Das Herz der Wirtschaft schlägt trotzdem – oder deswegen? – für Schwarz- Gelb, wie Andreas Richter erläutert, Chef der Industrie- und Handelskammer der Region Stuttgart. Wobei gar nicht ausgemacht ist, dass die gewohnte Regierung die drängenden Themen besser abarbeiten würde. Richter zufolge sind das Finanzierungsengpässe, der Verkehrsstau sowie der Umbau der Energiewirtschaft. „Die Kurzfristigkeit der Finanzierung ist ein Problem“, sagte Richter. „Die Firmen bekommen keinen Kredit mehr für fünf oder sieben Jahre.“

Immerhin sei die Eigenkapitalausstattung in den letzten Jahren deutlich besser geworden. „Das hilft etwas“, sagte Richter dem Tagesspiegel. Doch alles in allem müssten sich die Unternehmen, eben auch der klassische Mittelständler, neuen Finanzierungsformen öffnen. Zum Beispiel Finanzinvestoren oder einem neuen Anleihenmarkt an der Stuttgarter Börse. Neben den Finanzierungsproblemen nervt die baden-württembergische Wirtschaft vor allem der Verkehr. Weniger das Ballyhoo um „Stuttgart 21“ als die verstopften Straßen. Das bestätigt auch IG- Metall-Chef Hofmann. „Es gibt Autobahnabschnitte und Tage, da fahren die Pkw auf der linken und die Lkw auf der rechten Spur. Über 60, 80 Kilometer haben sie kaum eine Chance, runterzufahren.“

Die IHK ist inzwischen für eine Pkw-Maut, um mit den Einnahmen den Verkehrsausbau zu fördern. „Wir sind da der Treiber“, sagte Richter. CDU, SPD und Grüne sieht er dabei an seiner Seite. Überhaupt gibt sich der Kammerchef entspannt im Hinblick auf einen möglichen Regierungswechsel. „Die Wirtschaft wird mit jedem Ministerpräsidenten leben.“ Flexibilität gehöre zu den Charakterzügen der baden-württembergischen Unternehmer. Die wüssten sich mit jeder Regierung zu arrangieren und weiter ihren Geschäften nachzugehen. Im Übrigen, meint jedenfalls Richter, habe sich auch mancher aus dem Unternehmerlager eine schwarz-grüne Kombination vorstellen können, etwa wegen der Positionen der Grünen in der Bildungspolitik. Doch nach „Stuttgart 21“ und dem Theater um die Akw sei das wohl unmöglich.

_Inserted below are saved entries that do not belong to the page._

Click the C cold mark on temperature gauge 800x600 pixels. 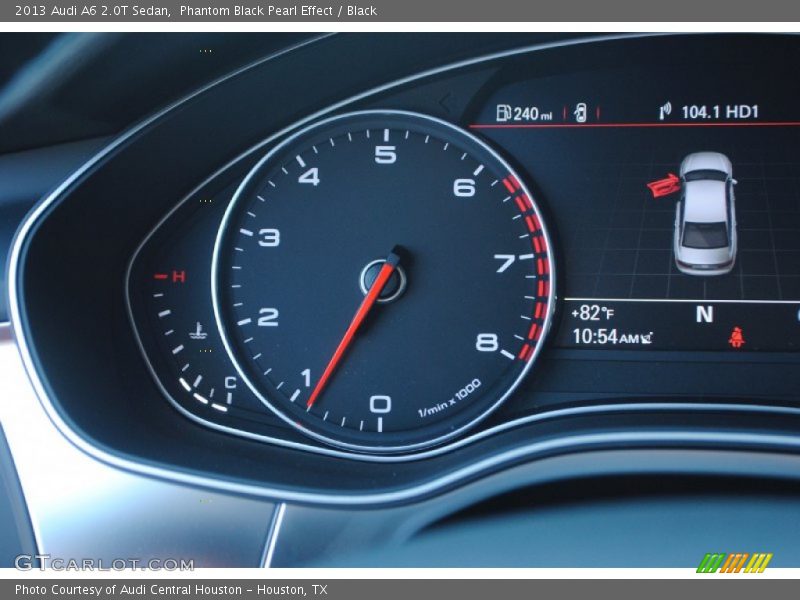click(x=230, y=382)

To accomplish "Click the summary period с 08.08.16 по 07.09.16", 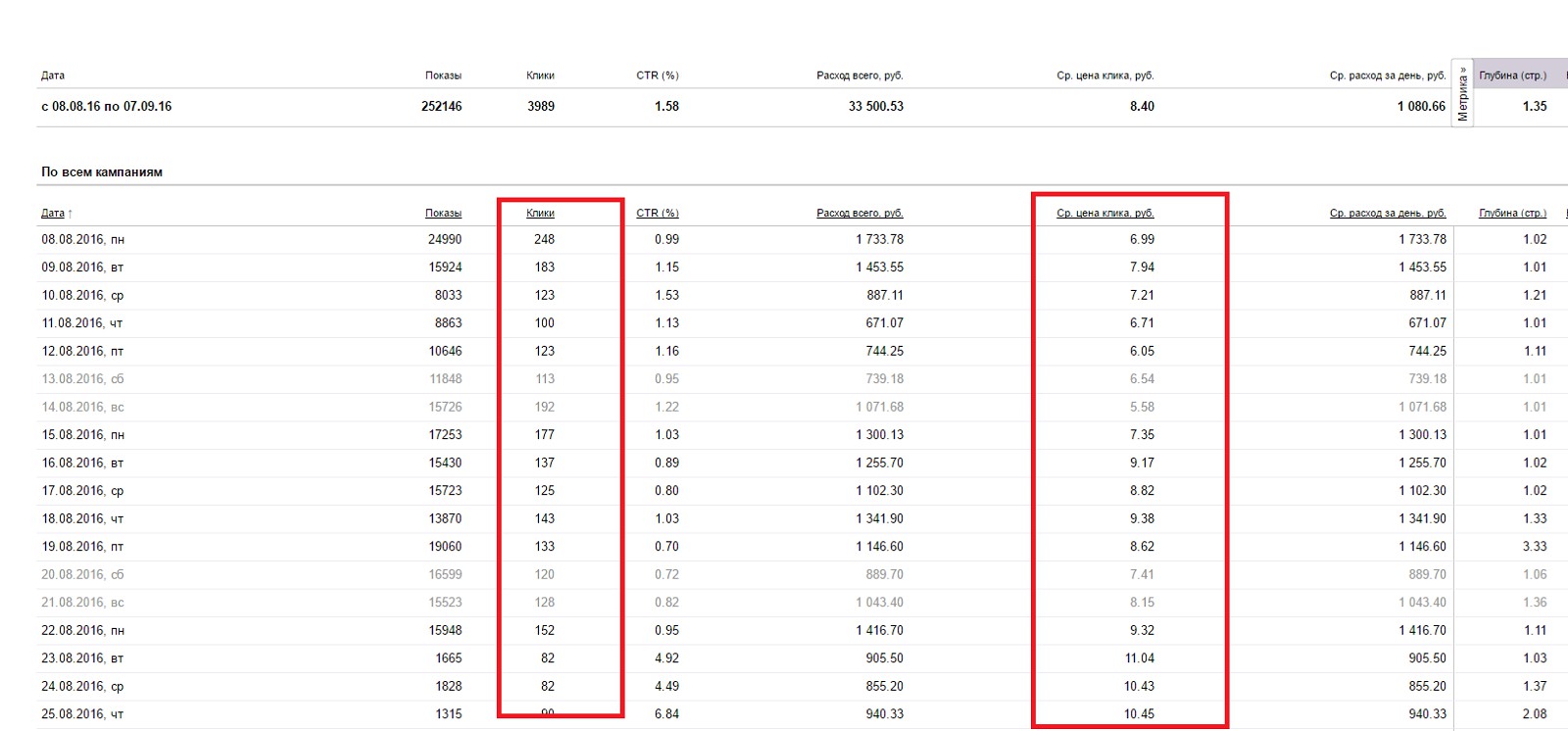I will coord(106,106).
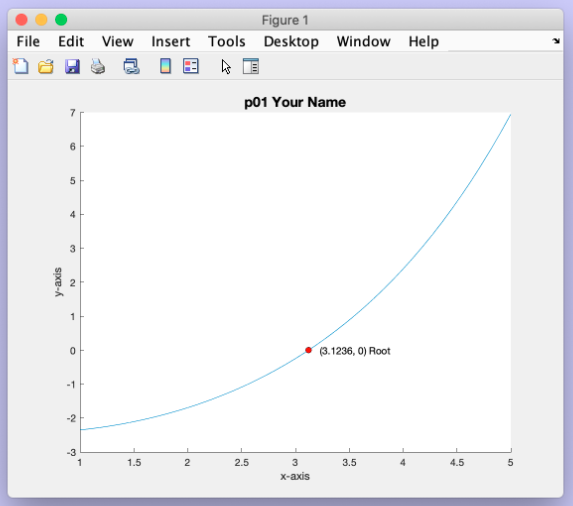Open the Tools menu
573x506 pixels.
coord(227,41)
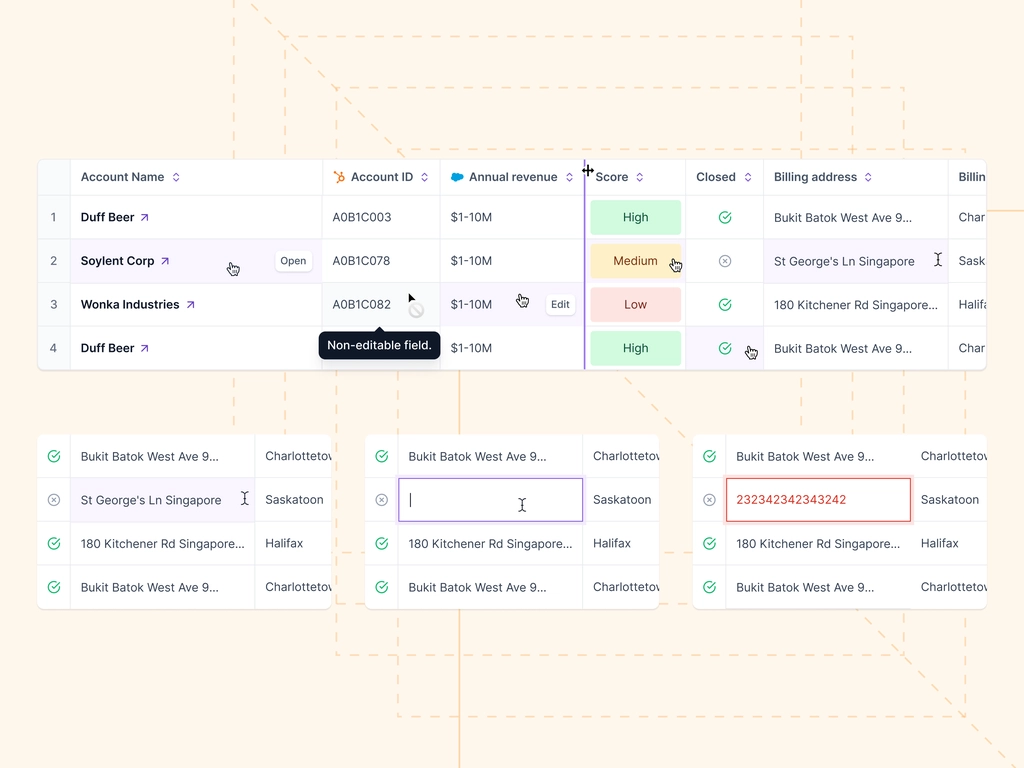Click the Open button on Soylent Corp row
The height and width of the screenshot is (768, 1024).
293,260
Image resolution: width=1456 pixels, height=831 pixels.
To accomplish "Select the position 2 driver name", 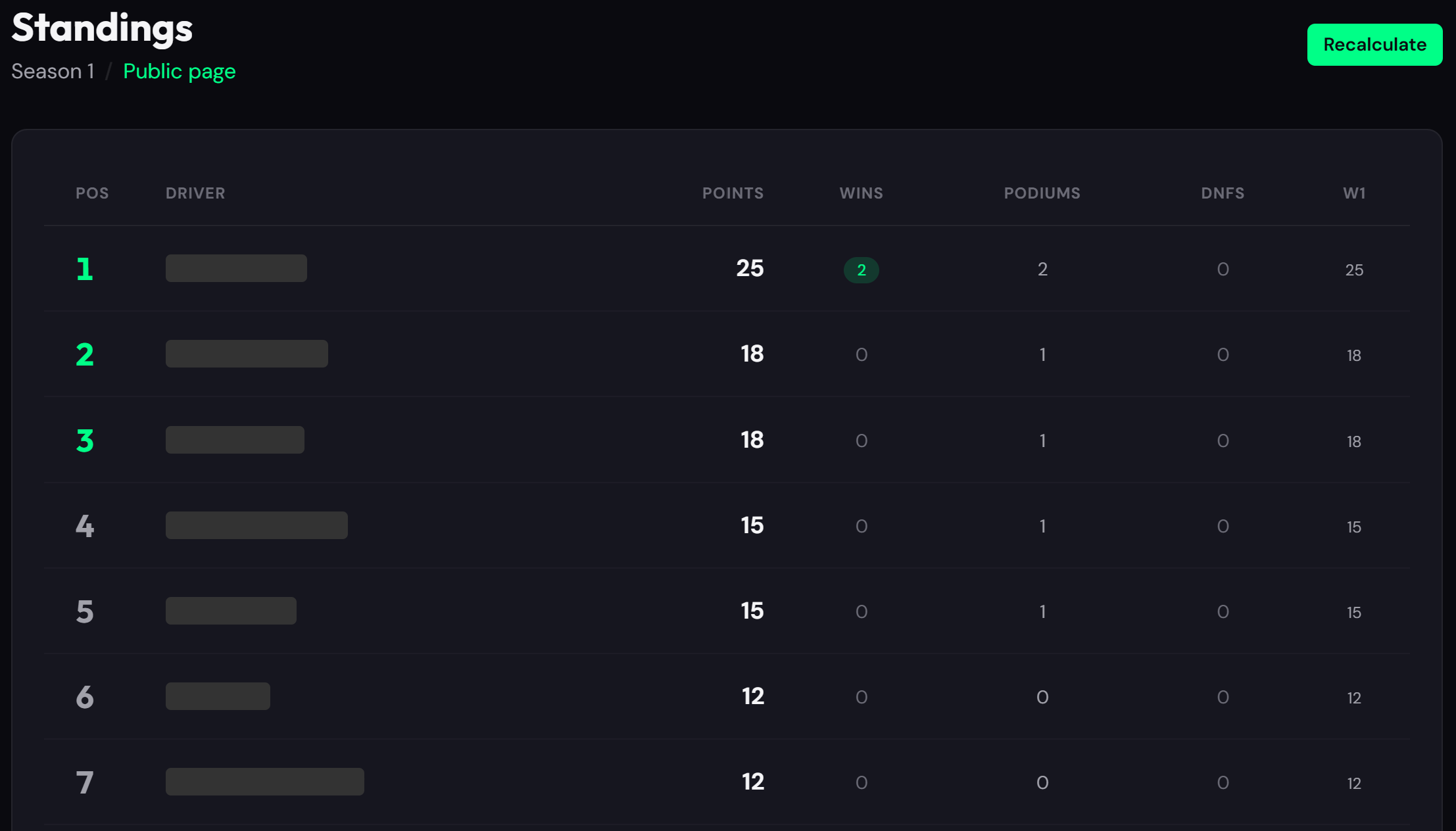I will (x=247, y=354).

Jörg Hofmann, wie die meisten Gewerkschafter Mitglied der SPD und wie die meisten Metaller Anhänger einer steuernden Wirtschaftspolitik, sind die Grünen nicht geheuer. „Die Grünen leben ja vom Bürgertum, das die Früchte der industriellen Wertschöpfung erntet. Wie die wachsen, interessiert sie weniger.“

Eine industriepolitische Fokussierung empfehlen die Gutachter in ihrem Papier über „Technologien, Tüftler und Talente“. Etwa eine „einheitliche Anlaufstelle für den Technologietransfer“ sowie eine „Umsetzungsorganisation, die an den Ministerpräsidenten berichtet“. Es geht um die Förderung von vier Bereichen: nachhaltige Mobilität, Umwelttechnologien, Gesundheit und Pflege sowie Informationstechnologien. Wenn sich die Politik auf diese Felder konzentrierte, könnte nach Einschätzung der Berater das Wachstum bis 2020 bis zu einen Prozentpunkt höher ausfallen als bislang veranschlagt. 500 000 zusätzliche Arbeitsplätze wären möglich.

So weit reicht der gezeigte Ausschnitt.